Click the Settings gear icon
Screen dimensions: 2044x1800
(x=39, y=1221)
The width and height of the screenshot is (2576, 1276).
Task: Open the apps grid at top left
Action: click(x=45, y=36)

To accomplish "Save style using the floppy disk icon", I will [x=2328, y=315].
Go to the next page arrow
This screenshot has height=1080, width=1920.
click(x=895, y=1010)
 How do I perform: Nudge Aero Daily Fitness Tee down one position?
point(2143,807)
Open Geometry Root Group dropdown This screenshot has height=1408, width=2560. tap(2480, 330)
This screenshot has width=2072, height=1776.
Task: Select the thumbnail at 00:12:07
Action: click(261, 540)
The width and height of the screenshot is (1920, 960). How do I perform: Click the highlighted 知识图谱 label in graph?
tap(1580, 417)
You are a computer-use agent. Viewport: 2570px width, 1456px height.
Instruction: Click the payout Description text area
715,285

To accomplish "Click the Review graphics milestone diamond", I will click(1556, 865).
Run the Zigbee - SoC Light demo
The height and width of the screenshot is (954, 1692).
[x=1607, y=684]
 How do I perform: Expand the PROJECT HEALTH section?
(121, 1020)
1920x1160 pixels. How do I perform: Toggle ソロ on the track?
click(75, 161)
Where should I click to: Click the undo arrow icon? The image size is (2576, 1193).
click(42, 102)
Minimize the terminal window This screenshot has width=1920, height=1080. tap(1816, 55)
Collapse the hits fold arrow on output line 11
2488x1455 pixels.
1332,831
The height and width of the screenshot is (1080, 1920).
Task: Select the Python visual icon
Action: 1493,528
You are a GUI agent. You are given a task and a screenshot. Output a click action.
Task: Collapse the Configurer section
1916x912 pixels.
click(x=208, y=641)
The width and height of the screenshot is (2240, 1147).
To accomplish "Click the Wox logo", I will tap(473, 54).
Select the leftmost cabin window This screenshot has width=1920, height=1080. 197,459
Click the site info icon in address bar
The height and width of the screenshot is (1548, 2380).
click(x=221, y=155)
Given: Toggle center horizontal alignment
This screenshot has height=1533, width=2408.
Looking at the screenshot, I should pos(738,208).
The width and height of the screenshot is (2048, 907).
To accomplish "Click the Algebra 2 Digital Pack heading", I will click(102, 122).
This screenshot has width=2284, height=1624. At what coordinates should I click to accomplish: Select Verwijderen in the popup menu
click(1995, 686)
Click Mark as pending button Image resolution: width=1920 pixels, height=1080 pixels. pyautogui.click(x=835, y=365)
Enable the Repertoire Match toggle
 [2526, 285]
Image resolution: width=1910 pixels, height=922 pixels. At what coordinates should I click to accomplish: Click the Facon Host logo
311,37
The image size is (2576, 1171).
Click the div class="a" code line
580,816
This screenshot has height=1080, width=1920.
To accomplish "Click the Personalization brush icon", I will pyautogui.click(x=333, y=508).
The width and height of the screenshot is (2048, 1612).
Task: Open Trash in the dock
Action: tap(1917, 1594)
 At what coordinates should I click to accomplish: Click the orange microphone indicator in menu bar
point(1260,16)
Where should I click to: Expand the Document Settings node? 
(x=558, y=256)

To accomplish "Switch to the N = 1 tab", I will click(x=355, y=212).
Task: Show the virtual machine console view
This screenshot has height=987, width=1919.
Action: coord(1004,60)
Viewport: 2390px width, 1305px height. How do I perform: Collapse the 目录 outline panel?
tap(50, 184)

__ACTIVITY__.
Reproduce the data shown above exactly, including every line.

__RESULT OF THIS EXERCISE__.
Click the Settings gear icon
Screen dimensions: 2044x1800
(x=39, y=1221)
The width and height of the screenshot is (2576, 1276).
Task: Open the apps grid at top left
Action: click(x=45, y=36)

To accomplish "Save style using the floppy disk icon", I will [x=2328, y=315].
Go to the next page arrow
This screenshot has height=1080, width=1920.
click(x=895, y=1010)
 How do I perform: Nudge Aero Daily Fitness Tee down one position?
point(2143,807)
Open Geometry Root Group dropdown This screenshot has height=1408, width=2560. tap(2480, 330)
This screenshot has width=2072, height=1776.
Task: Select the thumbnail at 00:12:07
Action: click(261, 540)
The width and height of the screenshot is (1920, 960). How do I perform: Click the highlighted 知识图谱 label in graph?
tap(1580, 417)
You are a computer-use agent. Viewport: 2570px width, 1456px height.
Instruction: Click the payout Description text area
715,285

To accomplish "Click the Review graphics milestone diamond", I will click(1556, 865).
Run the Zigbee - SoC Light demo
The height and width of the screenshot is (954, 1692).
[x=1607, y=684]
 How do I perform: Expand the PROJECT HEALTH section?
(121, 1020)
1920x1160 pixels. How do I perform: Toggle ソロ on the track?
click(75, 161)
Where should I click to: Click the undo arrow icon? The image size is (2576, 1193).
click(42, 102)
Minimize the terminal window This screenshot has width=1920, height=1080. tap(1816, 55)
Collapse the hits fold arrow on output line 11
2488x1455 pixels.
1332,831
The height and width of the screenshot is (1080, 1920).
Task: Select the Python visual icon
Action: 1493,528
You are a GUI agent. You are given a task and a screenshot. Output a click action.
Task: Collapse the Configurer section
1916x912 pixels.
click(x=208, y=641)
The width and height of the screenshot is (2240, 1147).
To accomplish "Click the Wox logo", I will tap(473, 54).
Select the leftmost cabin window This screenshot has width=1920, height=1080. 197,459
Click the site info icon in address bar
The height and width of the screenshot is (1548, 2380).
click(x=221, y=155)
Given: Toggle center horizontal alignment
This screenshot has height=1533, width=2408.
Looking at the screenshot, I should pos(738,208).
The width and height of the screenshot is (2048, 907).
To accomplish "Click the Algebra 2 Digital Pack heading", I will click(102, 122).
This screenshot has width=2284, height=1624. At what coordinates should I click to accomplish: Select Verwijderen in the popup menu
click(1995, 686)
Click Mark as pending button Image resolution: width=1920 pixels, height=1080 pixels. pyautogui.click(x=835, y=365)
Enable the Repertoire Match toggle
 [2526, 285]
Image resolution: width=1910 pixels, height=922 pixels. At what coordinates should I click to accomplish: Click the Facon Host logo
311,37
The image size is (2576, 1171).
Click the div class="a" code line
580,816
This screenshot has height=1080, width=1920.
To accomplish "Click the Personalization brush icon", I will pyautogui.click(x=333, y=508).
The width and height of the screenshot is (2048, 1612).
Task: Open Trash in the dock
Action: tap(1917, 1594)
 At what coordinates should I click to accomplish: Click the orange microphone indicator in menu bar
point(1260,16)
Where should I click to: Expand the Document Settings node? 
(x=558, y=256)

To accomplish "Switch to the N = 1 tab", I will click(x=355, y=212).
Task: Show the virtual machine console view
This screenshot has height=987, width=1919.
Action: coord(1004,60)
Viewport: 2390px width, 1305px height. How do I perform: Collapse the 目录 outline panel?
tap(50, 184)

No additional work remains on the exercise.